Machine Learning Pokemon Battle Bot

A personal project where I'm trying to teach a computer to play competitive Pokemon battles.

About This Project

So I've been a Pokemon fan my whole life, and I've always been fascinated by how deep the competitive battling scene is. This project is basically me combining that love for Pokemon with my interest in machine learning and AI. The idea is to start simple with some basic bots that follow rules I code manually, then eventually build up to a machine learning model that can actually learn from playing thousands of battles.

Right now I'm working with Pokemon Showdown, which is this online battle simulator where you can play Gen 8 Random Battles. The format is perfect for this because both players get random teams of 6 Pokemon, so it really tests how well your bot can make decisions on the fly rather than just memorizing optimal teams.

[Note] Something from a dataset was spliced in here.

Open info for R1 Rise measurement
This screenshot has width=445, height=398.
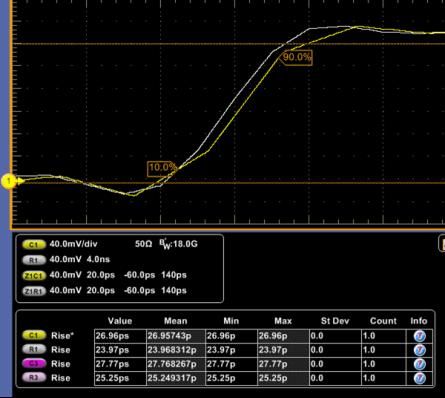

The tech stack I'm using includes Python for everything, the poke-env library which makes it way easier to interface with Pokemon Showdown, and eventually I want to implement some reinforcement learning algorithms such as Q Learning or Deep Q Networks.

The Three Bots

I built three different bots to test out different strategies and see what actually works. Each one uses a totally different approach to making decisions in battle.

1. Random Bot

Strategy: Just picks whatever move randomly

This is basically my control group. It literally just picks a random move from whatever's available each turn. No thinking, no strategy, just pure randomness. I needed this as a baseline to see if my other bots are actually doing anything smart or if they're just getting lucky. If my fancy bots can't beat a random number generator, then I know something's really wrong with my code.

2. Max Damage Bot

Strategy: Always go for the biggest number

This one's pretty straightforward. Every turn, it looks at all the moves it can use and just picks whichever one has the highest base power. So if it has Earthquake (base power 100) and Tackle (base power 40), it's always going with Earthquake. The interesting thing is that this bot completely ignores type effectiveness. It might use a Water move against a Water type even though that does basically nothing. But despite being super simple, it actually performs surprisingly well against the random bot, which shows that having any kind of consistent strategy is better than nothing.

3. Custom Strategy Bot

Strategy: Actually tries to play smart

This is where things get interesting. I built this bot to use a priority system where different strategic factors get weighted and combined to make decisions. Here's what it thinks about:

Type effectiveness: This gets the highest priority. If it can hit something super effective (using Electric against Water, for example), it really wants to do that because super effective moves deal 2x damage.
STAB bonus: STAB stands for Same Type Attack Bonus. When a Pokemon uses a move that matches its own type, it gets a 1.5x damage boost. So a Water type Pokemon using Water Gun does more damage than a Grass type using the same move.
Dynamax timing: In Gen 8, you can Dynamax once per battle to make your Pokemon giant and boost its HP and move power. The bot tries to use this strategically when both Pokemon are relatively healthy so it can actually swing the momentum of the battle.
Switching decisions: If the bot's current Pokemon is taking super effective damage or can't hit the opponent effectively, it'll switch to something with a better type matchup instead of just staying in and dying.
Setup moves: Sometimes it's worth using a turn to boost your stats (using Swords Dance to double your attack, for example) instead of attacking immediately. The bot recognizes when it's safe to do this, such as when the opponent can't hit it very hard.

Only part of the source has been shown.